(Beginning of GIVEN DATA)
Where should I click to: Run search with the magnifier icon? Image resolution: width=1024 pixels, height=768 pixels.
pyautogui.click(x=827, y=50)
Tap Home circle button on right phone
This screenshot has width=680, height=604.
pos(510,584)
(End of GIVEN DATA)
#### EXERCISE AIM:
An exact copy of every entry above is the expected answer.

#### YOUR SOLUTION:
Where should I click to: Run search with the magnifier icon? Image resolution: width=1024 pixels, height=768 pixels.
pyautogui.click(x=827, y=50)
Tap Home circle button on right phone
This screenshot has width=680, height=604.
pos(510,584)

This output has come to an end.